Desiccation is also a common abiotic stress for free-living stage bacteria in drought-like conditions. For example, many nosocomial pathogens have the ability to persist on dry inanimate surfaces, such as scissors, metal plates, and fabrics etc., in order to increase their opportunities to transfer from one patient to another, which is why inanimate surfaces are often considered as the source for outbreaks of nosocomial infections (Kramer et al., 2006). However, bacterial desiccation resistance varies. Helicobacter pylori, a Gram-negative bacterium causing non-lethal gastritis, can only survive for less than 90 min on dry surfaces while Corynebacterium diphtheriae, a pathogenic bacterium that causes diphtheria with fatality rates of 36.5%, is able to persist on dry surfaces for up to 6 months (Kramer et al., 2006). This empirical evidence also indicates a possible linkage between ASR and virulence. Currently, several desiccation resistance mechanisms have been reported for bacteria. The most well-known mechanism is to use non-reducing disaccharides, trehalose and sucrose, as desiccation stress protectants. Trehalose is a disaccharide with a α-1,1-glucosidic bond linking two glucosyl residues. Sucrose is composed of glucose and fructose. Non-reducing disaccharides increase bacterial desiccation tolerance mainly by lowering the temperature of dry membrane phase transition and maintaining general protein structure (Leslie et al., 1995).

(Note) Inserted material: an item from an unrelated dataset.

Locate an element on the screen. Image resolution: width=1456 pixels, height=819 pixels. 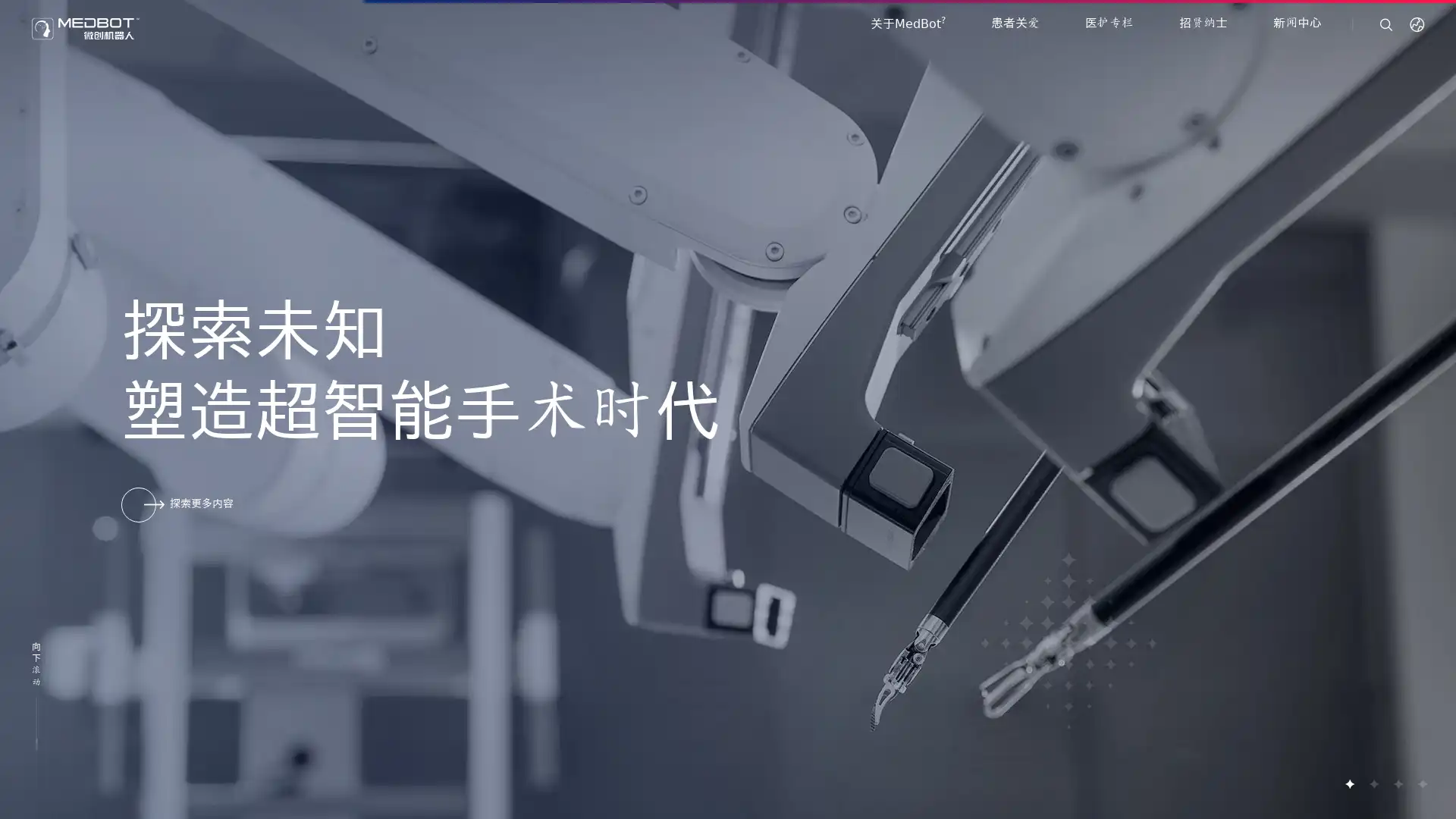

In addition, these disaccharides are responsible for the formation of vitreous cytoplasmic matrix, a virulence factor for bacterial pathogenicity (Garcia, 2011). Besides, trehalose metabolism is also interlinked with glycogen and maltose pathway, the later contributing to E. coli O157:H7 colonization in the intestine of mice hosts (Jones et al., 2008). The relationship between trehalose, maltose, and glycogen could serve a good example for tackling the sit-and-wait hypothesis experimentally by linking ER, ASR, and virulence all together.